Langue bretonne à la Poste : assez de bla-bla, action ! Manifs à Kemper et Gwengamp

Publié le par Emgann Bro-Roazhon

Yves Amiard, directeur de la Poste pour le Finistère et le Morbihan, demande aux maires de ces deux départements de ne pas faire utiliser le breton pour les correspondances. Pour quelle raison ? Les nouvelles machines (permettant de compresser le personnel ) ne pourraient pas lire les adresses en breton, en particulier en raison des apostrophes. Tiens donc. L'apostrophe serait donc un apanage du breton, et poserait une difficulté insurmontable au génie français de la technique? Serait-il plus difficile pour ces machines (monolingues ?) de lire Pont'n-Abad que Pont-l'Abbé? Habituons-nous donc à ce que Gouenac'h s'écrive Gouénach (rime avec « ganache »), que Mr Kerloc'h devienne Mr Kerloch (rime avec « loche »), et que straed Penn ar C'hrec'h se transforme en rue Peinardchrèch (rime avec « pimbêche »). Nous connaissions déjà Kersauce (Kêrsaoz) et le Croissant (Kroazhent), Kreac'h Gwenn étant déjà connu sous le nom de Crèch Gwen... Francisation générale !

M. Amiard, les Bretons, comme les autres usagers du service public postal dont vous participez au démantèlement, veulent que leur courrier soit distribué, que les agences soient proches de chez eux, que les services soient à un prix abordable, merci de penser à eux comme vous le faîtes, mais leur langue ne vous concerne pas. Ses caractéristiques orthographiques non plus. C'est notre affaire.

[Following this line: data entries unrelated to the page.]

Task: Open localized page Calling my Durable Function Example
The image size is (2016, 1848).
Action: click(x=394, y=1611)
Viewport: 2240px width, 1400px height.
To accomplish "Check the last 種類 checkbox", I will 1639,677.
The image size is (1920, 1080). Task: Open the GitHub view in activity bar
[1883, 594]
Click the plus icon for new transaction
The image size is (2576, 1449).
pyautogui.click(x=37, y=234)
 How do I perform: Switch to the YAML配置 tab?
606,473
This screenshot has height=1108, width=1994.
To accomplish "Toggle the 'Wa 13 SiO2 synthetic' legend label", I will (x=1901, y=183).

Nous vous prions donc, au lieu de nous désapostropher, de respecter nos noms de familles, rues, lieu-dits, avec nos zh, nos c'h, nos y et nos ù. Et occupez-vous du tri du courrier et moins de la vente de t-shirts, embauchez plus de facteurs et moins de conseillers financiers, et surtout, laissez-nous bretonner tranquillement. Alternative à la croisade contre l'apostrophe armoricain, la substitution pure et simple, comme le veut M. Lesven, responsable départemental du MoDem et Maire de Plougernev, au prétexte que la commune doit inaugurer de nouvelles rues et que celà devient trop difficile pour les postiers (qui ont décidément bon dos), les noms de rues et de lieu... « Rue des Embruns », avouez que c'est quand même mieux que « Castel Ac'h ». Mais Mr Lesven, en bon léonard, devrait plutôt substituer les noms bretons par des noms anglais, ça c'est moderne ; et pourquoi pas un bilinguisme anglais-chinois, voilà l'avenir !

Une autre solution, à mi-chemin, serait d'instaurer le bilinguisme de ces sacrés noms de lieux, comme y penserait Mr Poignant, Maire de Kemper (tel qu'il l'a exprimé lors de la cérémonie de signature de charte « Ya d'ar Brezhoneg » par France Bleu Breizh-Izel au mois d'octobre 2008). Kêrfeunteun, c'est bien joli, mais franchement, ce serait mieux si on pouvait l'appeler « le Village de la Fontaine ». Au moins, on ne sera pas vendu en breton, puisque c'est écrit en français en-dessous (ou au-dessus? à côté? à droite? en italique? en gras? en fluo?). Nous avons déjà perdu An Douar Du et An Dour Gwenn, on pourra bien s'habituer à la Maison de l'Idiot qui sonne mieux que Ti Nay.


Et ensuite? Ces tribulations linguistico-épistolaires et cadastrales n'ont de sens que dans une débretonnisation tranquille, continuatrice de la politique d'assimilation que subissent les Bretons au quotidien. Seule l'officialisation de la langue bretonne mettra fin à ces manoeuvres ridicules. Seule la lutte en ouvre le chemin.


Nous donnons donc rendez vous à tous les bretons qui aiment leur langue, aux militant-E-s, aux associations, syndicats, partis à 11 heures samedi matin :

- A Kemper : devant la poste centrale boulevard Kerguelen

- A Guingamp : devant la poste, face à la place du marché.


Luttons et nous vaincrons ! Breton, langue officielle! Sans peuple Breton, pas de la langue bretonne!